Emirati chemical company

Borouge is an Abu Dhabi–based petrochemicals company and a manufacturer of polyolefins. It is a joint venture of the Abu Dhabi National Oil Company and Borealis of Austria. The company was founded in 1998 and has a workforce of more than 3,100.

The company has two complementary ventures: Abu Dhabi Polymers Co Ltd (Borouge) – a production company based in Abu Dhabi – and Borouge Pte Ltd based in Singapore. CEO of Abu Dhabi Polymers Co Ltd (Borouge) is Hazeem Sultan Al Suwaidi. CEO of Borouge Pte Ltd is Rainer Hoefling.

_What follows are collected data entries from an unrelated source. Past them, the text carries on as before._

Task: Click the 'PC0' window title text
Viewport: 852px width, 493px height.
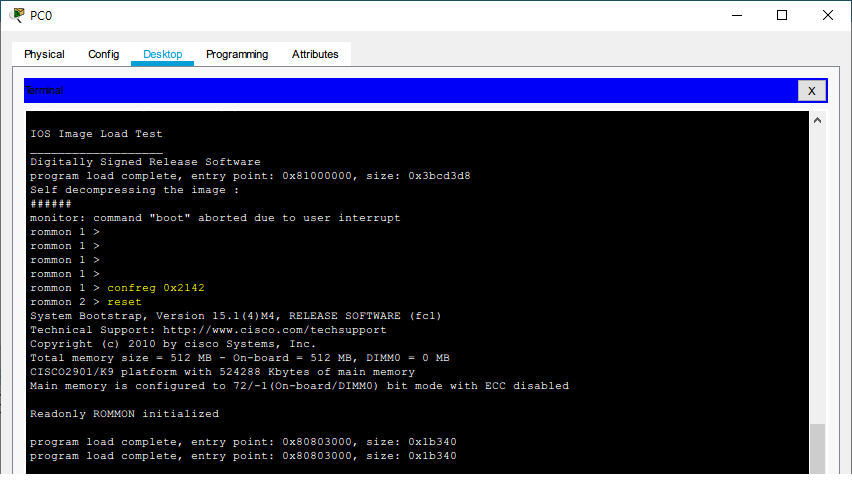Action: [41, 15]
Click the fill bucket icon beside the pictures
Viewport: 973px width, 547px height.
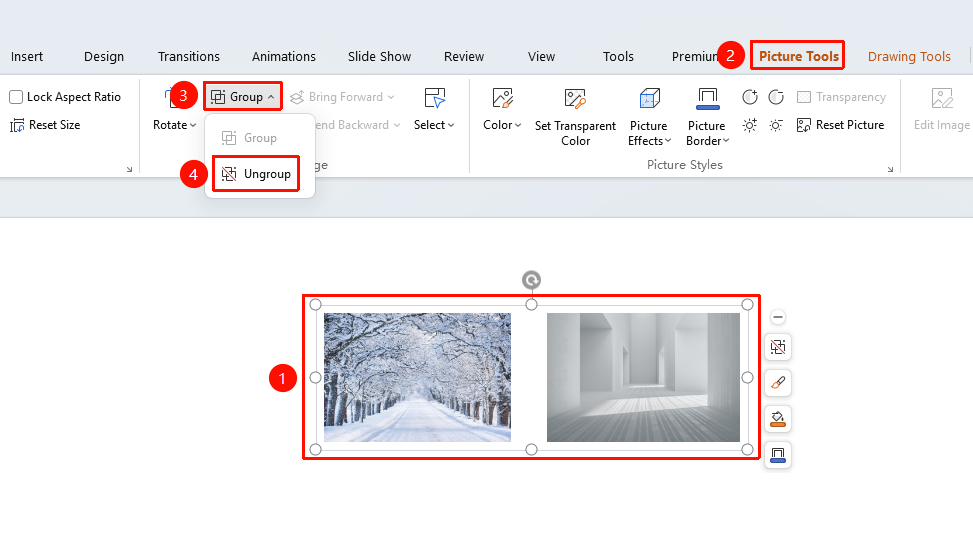778,418

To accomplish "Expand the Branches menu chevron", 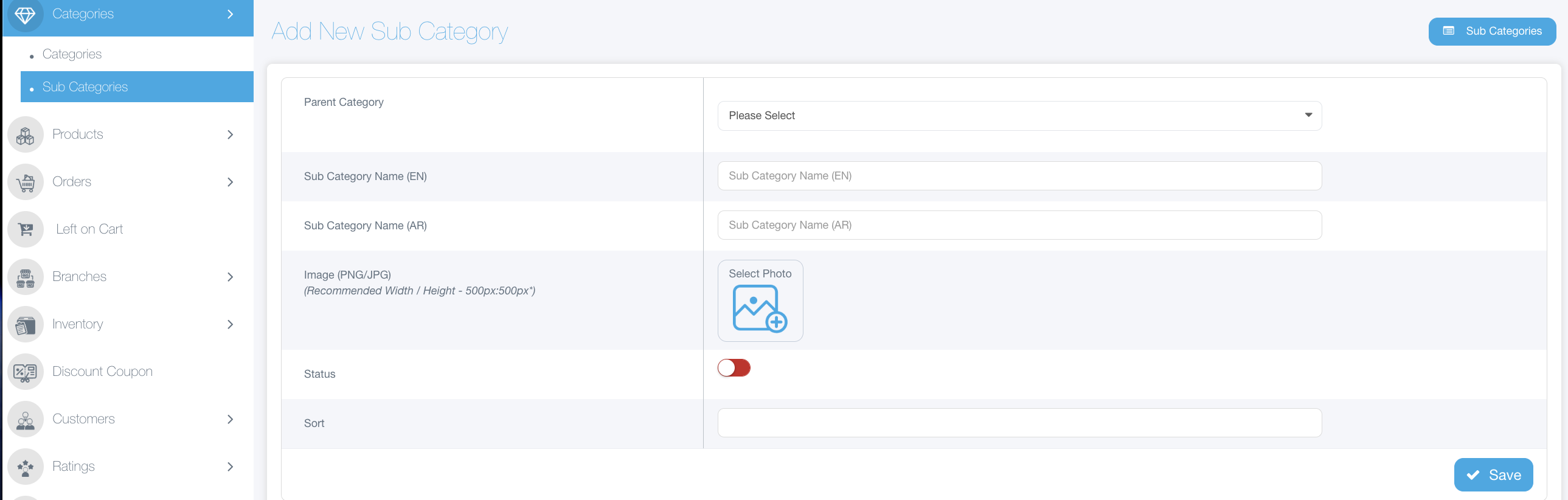I will click(230, 277).
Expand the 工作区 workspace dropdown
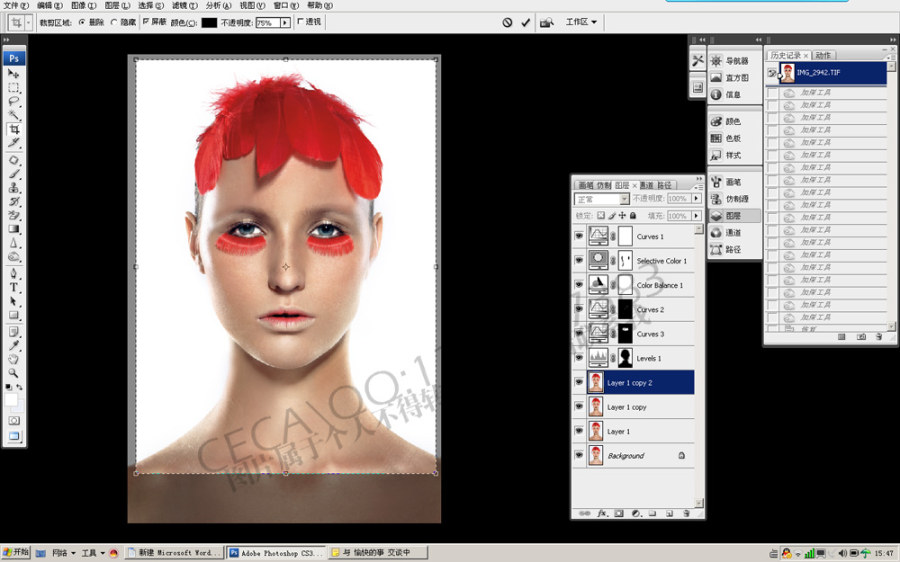 point(581,22)
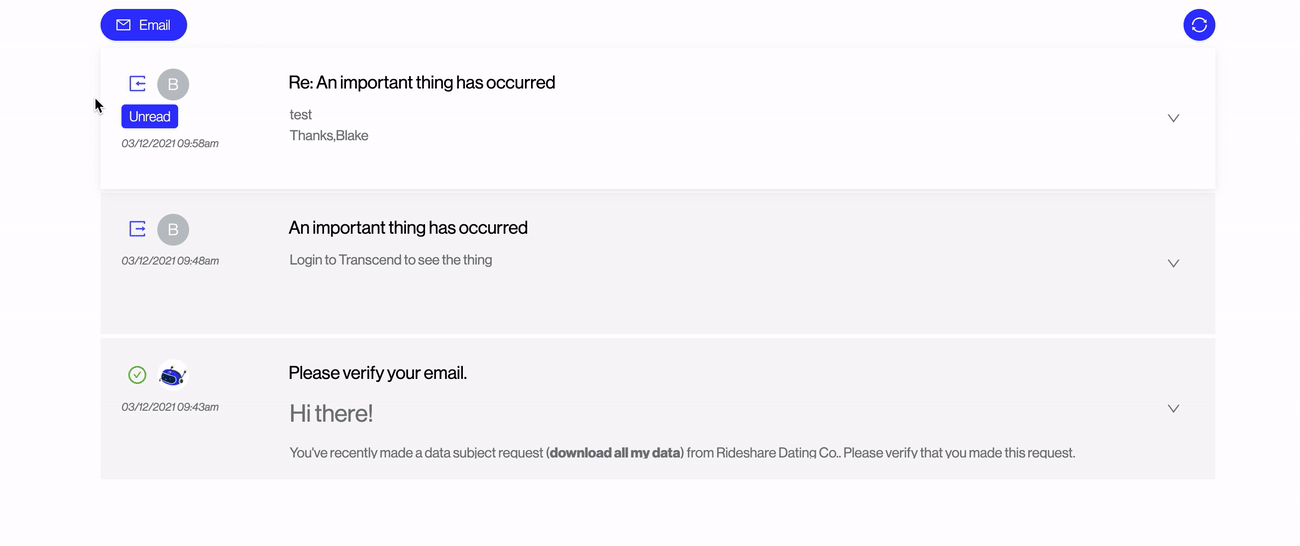Select the robot avatar on verify email message
1300x546 pixels.
pyautogui.click(x=173, y=375)
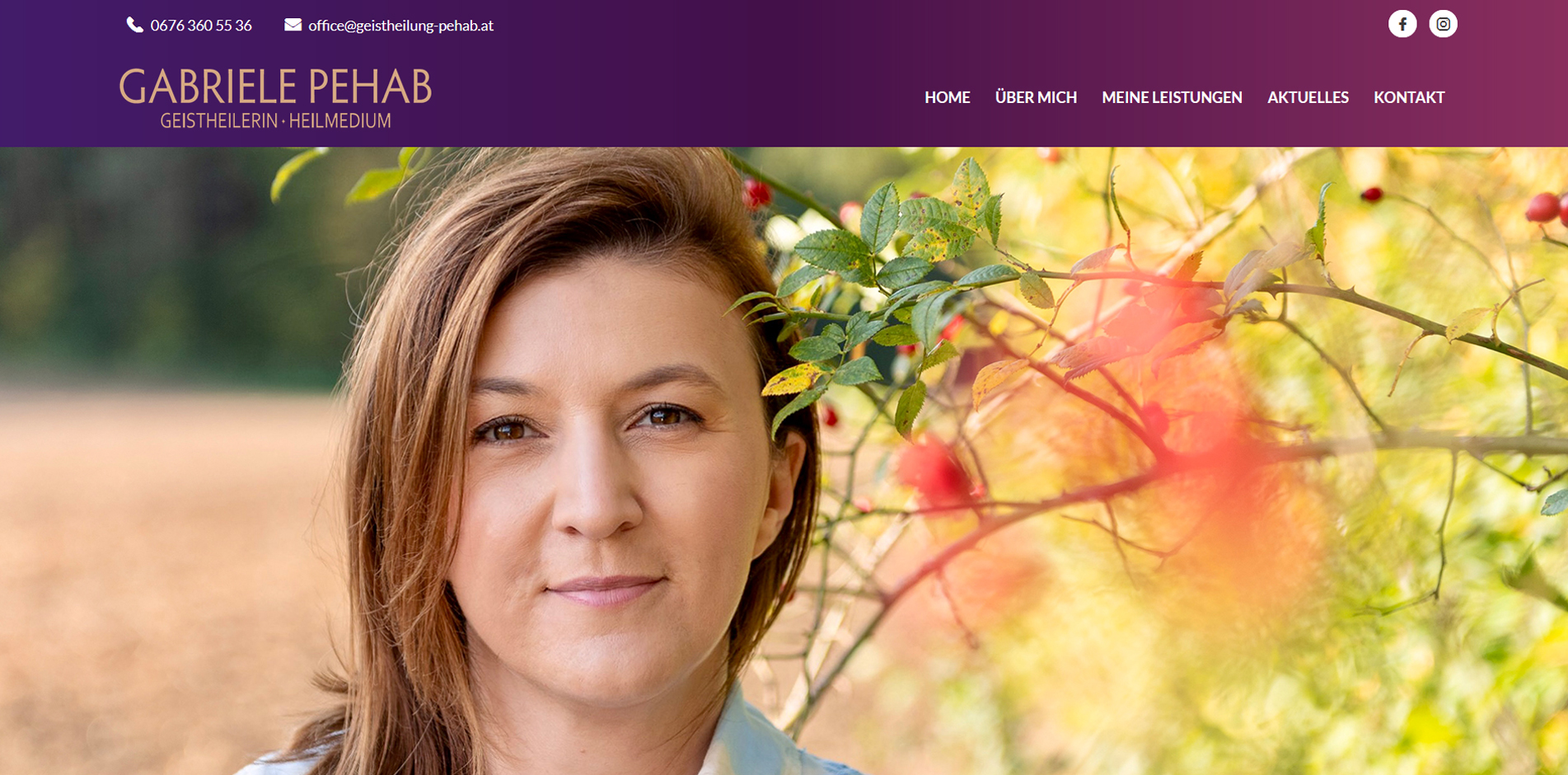Navigate to the KONTAKT page

1409,97
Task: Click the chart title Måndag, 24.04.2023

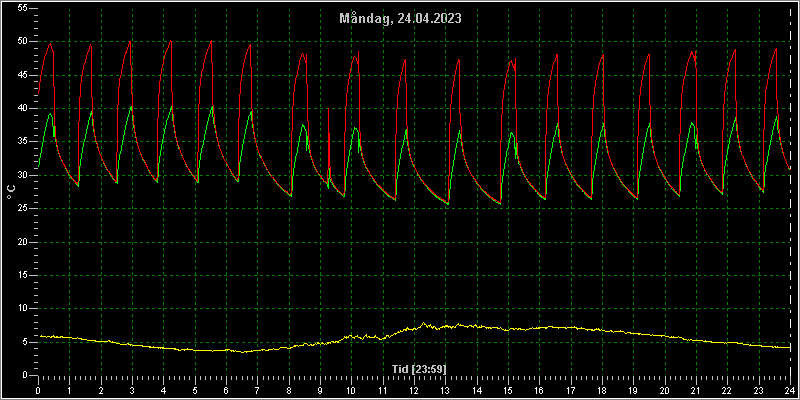Action: point(401,19)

The company supplies polyolefin plastics (polyethylene and polypropylene). They focus on differentiated high end applications in the Middle East, Asia Pacific and Africa with Borstar Enhanced Polyethylene produced in Abu Dhabi, UAE and the Borealis range of speciality products, including fittings, pipes, healthcare, and mobility products, wires and cables, and packaging. The two primary product categories for Borouge's polymers are consumer-related such as greenhouse films, and infrastructure such as cables for power transmission.

In 2022, Borouge was listed on the Abu Dhabi Securities Exchange, raising $2 billion in the initial public offering. In March 2025, ADNOC and OMV announced the merger of Borouge with Borealis and the acquisition of Nova Chemicals for $9.7 billion, creating a $60 billion global polyolefins leader, making it the fourth largest in the world by production capacity.

Borouge was ranked 34th on Forbes Middle East's Top 100 Listed Companies 2025 list.